Ülkede fahiş enflasyona bağlı olarak tırmanan ekonomik kriz hayat pahalılığına neden olurken, vatandaş ekonomik olarak ayakta kalmakta zorlanıyor. Enflasyonun düşmesi için çalıştıklarını söyleyen Hazine ve Maliye Bakanı Mehmet Şimşek, enflasyonda mevcut durum, 2026 yılından beklentileri ve ekonomi yönetimi olarak yürüttükleri çalışmalarla ilgili Dünya gazetesine açıklamalar yaptı.
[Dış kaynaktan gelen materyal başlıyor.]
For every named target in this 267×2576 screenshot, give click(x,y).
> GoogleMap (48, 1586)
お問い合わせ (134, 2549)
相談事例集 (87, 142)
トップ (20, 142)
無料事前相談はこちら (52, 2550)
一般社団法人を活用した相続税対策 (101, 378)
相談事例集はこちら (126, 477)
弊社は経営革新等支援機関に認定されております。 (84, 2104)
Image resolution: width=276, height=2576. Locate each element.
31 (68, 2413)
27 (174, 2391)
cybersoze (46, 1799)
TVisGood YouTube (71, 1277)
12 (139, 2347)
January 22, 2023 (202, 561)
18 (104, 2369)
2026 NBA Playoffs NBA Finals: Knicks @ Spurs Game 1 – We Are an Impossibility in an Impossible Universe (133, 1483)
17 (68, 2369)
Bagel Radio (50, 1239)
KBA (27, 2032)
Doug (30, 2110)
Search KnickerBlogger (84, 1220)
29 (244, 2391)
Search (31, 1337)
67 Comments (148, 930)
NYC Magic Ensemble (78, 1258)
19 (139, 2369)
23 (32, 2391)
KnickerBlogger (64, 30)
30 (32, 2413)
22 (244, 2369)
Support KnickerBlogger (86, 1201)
Küresel piyasalarda azalan talep, emtia fiyatlarındaki ılımlı gidişat ve kur istikrarı sayesinde enflasyonda düşüşün devam edeceğini söyleyen Bakan Şimşek, “Yıl sonunda enflasyonun Merkez Bankası’nın tahmin aralığında kalmasını öngörüyoruz. Enflasyondaki düşüşle birlikte reel sektör, uygun maliyetle uzun vadeli finansmana daha kolay erişebilecek. Bu gelişme; yatırımları, üretimi ve istihdamı destekleyerek ekonomideki dinamizmi güçlendirecek” diye konuştu.
‘ÜLKE İÇİN BU PROGRAMA SAHİP ÇIKMALIYIZ’
Türkiye’nin bir dezenflasyon programı uyguladığını söyleyen Bakan Şimşek, programının başarılı olduğunun verilerle de desteklendiğini ifade ederek “Ülkemizin ortak geleceği için bu programa sahip çıkmak hepimizin sorumluluğu. Bu program sayesinde pek çok riske karşı güçlü ve etkili çözümler üretmiş durumdayız. Elbette kısa vadede bazı sıkıntılar yaşanabilir ve bu olağandır” dedi.
Bakan Şimşek, Türkiye ekonomisinin geçici zorlukları aşabilecek kapasitede olduğunu vurguladı ve “Bu program yalnızca bir ekonomik düzenleme değil; Türkiye’nin daha güçlü, daha öngörülebilir ve daha adil bir geleceğe yürüyüşünün temel aracıdır. Bu hedefe de ancak hep birlikte, ortak akıl, toplumsal dayanışma ve sağduyu ile ulaşabiliriz” ifadelerini kullandı.
‘2026 YILINDA REFAH HİSSEDİLECEK’
Söz konusu programla kısa vadeli dalgalanmaların ötesinde daha sürdürülebilir bir büyüme oluşturmaya çalıştıklarını anlatan Şimşek, en zorlu dönemin bittiği dile getirip “Önümüzdeki döneme dair iyimser olmak için güçlü gerekçelere sahibiz. İçinde bulunduğumuz süreci sadece riskleri yönetmek için değil, ekonomimizi daha rekabetçi kılacak yapısal dönüşümleri hayata geçirmek için önemli bir fırsat olarak görüyoruz. 2026 yılı refahın daha çok hissedildiği, fırsatların genişlediği ve ekonomik güvenin pekiştiği bir yıl olacak” dedi.